In this connection, it was observed after the training that more than 75% of the participants successfully completed almost all the steps of the FBAO protocol. Although no evidence exists about which educational strategy to teach school children is the most effective [19, 32], our data point that the methodology used, focusing mainly on skills, as well as the time devoted to training is reasonable to achieve the proposed goals and is in line with previous studies on school children BLS [33, 34] and AED [34, 35].

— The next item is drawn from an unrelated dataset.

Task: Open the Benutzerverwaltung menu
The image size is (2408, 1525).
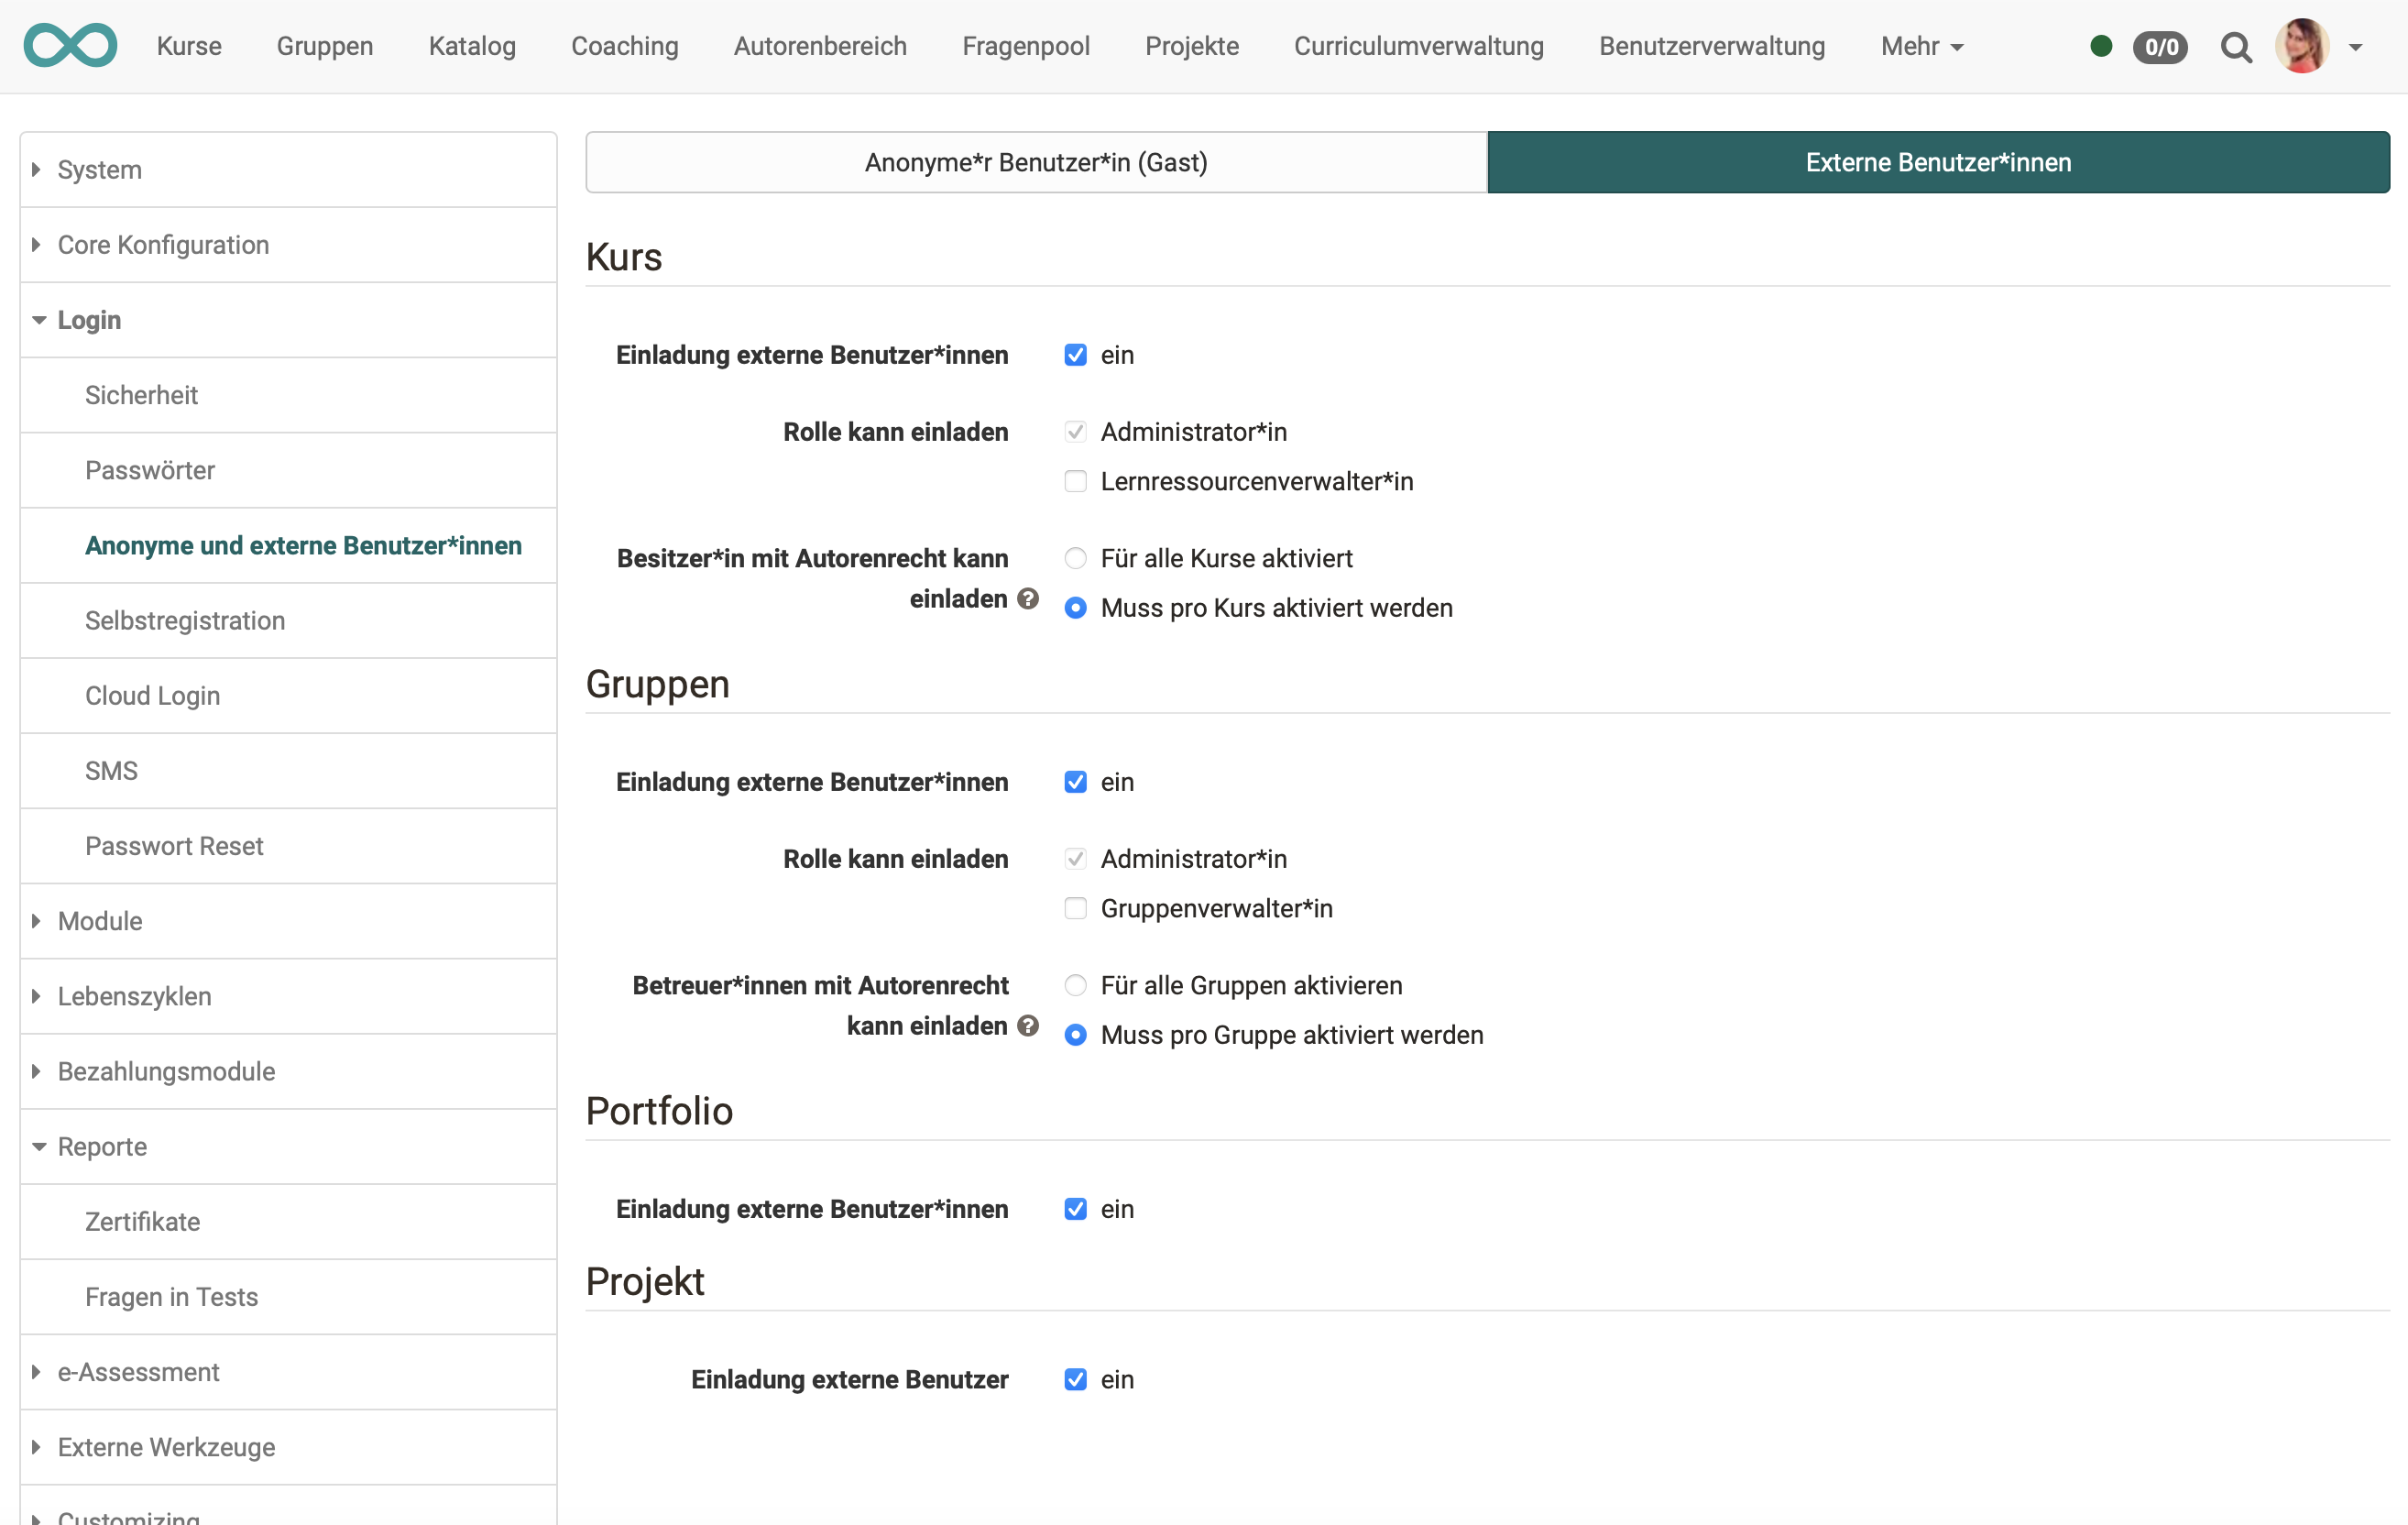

In view of the positive results of our study added to the willingness of teachers to provide BLS training shown in previous studies [13, 36], it seems reasonable to include the FBAO bystander management in the school children curriculum, following KSL strategy.

Limitations

This study was carried out in a specific geographical and cultural area and school children were all enrolled in public charter schools, which hampers the generalizability of the results. On the other hand, the FBAO simulated scenario does not reproduce a real-life situation where stress and a different environment at school could affect the children’s performance. In addition, retention over time of knowledge and skills was not explored in our study. Finally, the training of the children was conducted by 11 different teachers. While it cannot be guaranteed that the transmitted training was identical in all cases, emphasis was placed on the importance of consistent training with the standardized content during teacher training sessions. Moreover, owing to the extensive participation of multiple teachers and schools, the evaluation phase extended from 1 to 15 days after the training period. Consequently, potential variations in knowledge retention could have arisen between children assessed on the initial day versus those evaluated on day 15. However, it is essential to note that the time frame was deemed insufficient for any significant retention differences to emerge [7, 37].

Conclusions

A brief theoretical-practical training (60 min) led by PE teachers contributes to prepare 10–13-year-old school children to perform the recommended steps for treating FBAO in a simulated adult choking scenario. As the step referring to the continuation of 5 back blows followed by 5 abdominal thrusts after failing a first attempt was the weakest performed, in future training sessions, special attention should be paid to this step of the protocol. We consider that our results should encourage the incorporation of FBAO immediate management training in schools.